A Critique of Postcolonial Reason begins by shadowing Immanuel Kant’s Critique of Judgement and its foreclosure of the Native Informant. The import of such foreclosure is ethical, and affectively tagged in ways that psychoanalysis allows us to think when it opens the ethical in the dynamics of transference and counter-transference (107, 207). Turning to the psychoanalytic lexicon–Critique “sometimes conjure[s] up a lexicon-consulting reader for the new cultural studies” (x)–Spivak finds foreclosure set out by Freud and Lacan as a rejection (Verwerfung) by the ego of an idea, and, along with that idea, the affect connected to it (4).
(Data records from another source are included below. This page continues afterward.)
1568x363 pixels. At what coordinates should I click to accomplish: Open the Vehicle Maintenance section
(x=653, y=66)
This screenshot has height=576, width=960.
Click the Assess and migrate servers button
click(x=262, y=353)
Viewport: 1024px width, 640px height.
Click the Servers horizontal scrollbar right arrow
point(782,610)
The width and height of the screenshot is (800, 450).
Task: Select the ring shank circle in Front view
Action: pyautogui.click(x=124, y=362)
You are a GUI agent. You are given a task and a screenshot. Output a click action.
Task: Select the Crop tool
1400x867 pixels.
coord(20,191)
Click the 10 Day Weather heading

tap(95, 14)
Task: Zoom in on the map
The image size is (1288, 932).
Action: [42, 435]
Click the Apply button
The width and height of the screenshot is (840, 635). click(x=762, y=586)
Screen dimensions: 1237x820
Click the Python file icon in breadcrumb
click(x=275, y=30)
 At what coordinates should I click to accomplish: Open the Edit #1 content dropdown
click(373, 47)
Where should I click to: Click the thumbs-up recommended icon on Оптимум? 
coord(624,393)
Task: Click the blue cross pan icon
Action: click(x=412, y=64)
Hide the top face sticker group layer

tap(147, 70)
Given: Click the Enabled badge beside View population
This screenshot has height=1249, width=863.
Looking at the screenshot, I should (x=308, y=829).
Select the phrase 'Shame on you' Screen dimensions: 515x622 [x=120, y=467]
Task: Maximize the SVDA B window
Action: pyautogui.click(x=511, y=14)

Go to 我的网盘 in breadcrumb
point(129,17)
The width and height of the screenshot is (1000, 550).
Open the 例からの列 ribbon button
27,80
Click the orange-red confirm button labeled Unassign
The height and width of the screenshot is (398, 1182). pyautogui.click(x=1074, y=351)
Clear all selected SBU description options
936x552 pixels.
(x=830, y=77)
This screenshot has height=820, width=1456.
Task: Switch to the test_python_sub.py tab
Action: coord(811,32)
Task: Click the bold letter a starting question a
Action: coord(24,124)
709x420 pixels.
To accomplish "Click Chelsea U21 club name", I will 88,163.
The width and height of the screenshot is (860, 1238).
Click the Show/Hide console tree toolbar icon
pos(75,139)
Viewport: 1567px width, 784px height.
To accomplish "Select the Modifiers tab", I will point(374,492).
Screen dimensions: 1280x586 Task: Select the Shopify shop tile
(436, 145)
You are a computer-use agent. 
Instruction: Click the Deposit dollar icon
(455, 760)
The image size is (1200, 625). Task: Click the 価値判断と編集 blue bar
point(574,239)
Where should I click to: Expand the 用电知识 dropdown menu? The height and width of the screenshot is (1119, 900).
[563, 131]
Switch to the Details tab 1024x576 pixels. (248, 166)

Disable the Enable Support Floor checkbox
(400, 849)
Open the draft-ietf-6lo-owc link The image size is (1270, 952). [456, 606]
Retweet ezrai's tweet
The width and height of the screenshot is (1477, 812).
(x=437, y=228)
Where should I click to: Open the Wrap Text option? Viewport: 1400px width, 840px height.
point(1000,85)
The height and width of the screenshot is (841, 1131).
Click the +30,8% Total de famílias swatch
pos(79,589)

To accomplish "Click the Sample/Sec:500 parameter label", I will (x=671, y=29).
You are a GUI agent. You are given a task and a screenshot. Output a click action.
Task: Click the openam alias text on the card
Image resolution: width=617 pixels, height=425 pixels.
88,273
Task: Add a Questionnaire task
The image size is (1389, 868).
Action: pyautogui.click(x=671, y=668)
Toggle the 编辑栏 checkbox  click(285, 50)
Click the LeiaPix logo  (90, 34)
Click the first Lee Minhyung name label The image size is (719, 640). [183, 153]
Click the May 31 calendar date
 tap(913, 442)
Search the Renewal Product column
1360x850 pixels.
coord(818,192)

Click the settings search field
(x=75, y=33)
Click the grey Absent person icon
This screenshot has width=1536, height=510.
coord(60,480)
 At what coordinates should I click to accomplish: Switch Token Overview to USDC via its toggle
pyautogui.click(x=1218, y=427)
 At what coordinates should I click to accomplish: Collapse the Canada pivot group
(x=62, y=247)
To imagine the (im)possible perspective of the Native Informant in Kant, and in the other “source texts of European ethico-political selfrepresentation” (9), is thus to respond not only to a failure of representation as a lack of, or limit to, knowledge, but also to a disavowal that is ethical in character.5 The main point of using the psychoanalytic concept-metaphor of foreclosure is to register an unacknowledged failure of relation, one amounting to a denial of access to humanity: “I shall docket the encrypting of the name of the ‘native informant’ as the name of Man–a name that carries the inaugurating affect of being human…. I think of the ‘native informant’ as a name for that mark of expulsion from the name of Man–a mark crossing out the impossibility of the ethical relation” (5-6). To be a native informant is to speak, after a fashion. The native informant’s role in ethnography, Spivak’s source for the term, is to provide information, to act as a source and an object of knowledge. When this is the function of the native informant, an ethical relation is impossible, for, strictly speaking, the investigator has no responsibility for the informant. Yet a ruse is perpetrated that he or she does. In this sense, the ethnographic designation “native informant” crosses out this impossibility but does not cancel it. The mode of reading proposed and performed in Critique strives to preserve this impossibility-under-erasure.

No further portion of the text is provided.